Uczniowie w wieku 17-19 lat ze szkoły Zhengzhou Urban Rail Trainsit School zostali zatrudnieni na zasadach stażu w jednej z fabryk Foxconn. Jak się okazało, młodzież otrzymała propozycję nie do odrzucenia, a odbycie praktyki było wymagane przez szkołę na tym etapie nauczania. Jedna z uczennic powiedziała w rozmowie z "FT", że praca przy iPhone'ach nie ma za wiele wspólnego z kolejowym kierunkiem kształcenia. W ciągu jednego dnia pracy była w stanie zmontować 1 200 nowych modeli od Apple.

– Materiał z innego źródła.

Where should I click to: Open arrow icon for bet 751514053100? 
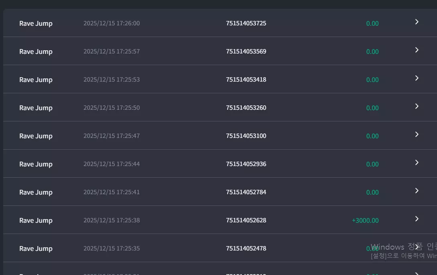[417, 134]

Praca w wymiarze 11 godzin dziennie zdaniem stażystów była obowiązkowa. Zarzuty wymierzone w Foxconn i Apple'a okazały się jednak zasadne. Obie firmy potwierdziły zarzut dotyczący pracy w nadgodzinach, tłumacząc, że praca w tym wymiarze dotyczyła kilku przypadków i że te osoby były godnie wynagradzane. W fabrykach zatrudnionych było 3 000 uczniów.
Zobacz także
Według jednego z pracowników hali, Foxconn regularnie podpisuje umowy ze stażystami, aby uzupełnić sezonowe braki kadrowe przypadające na okres od sierpnia do grudnia.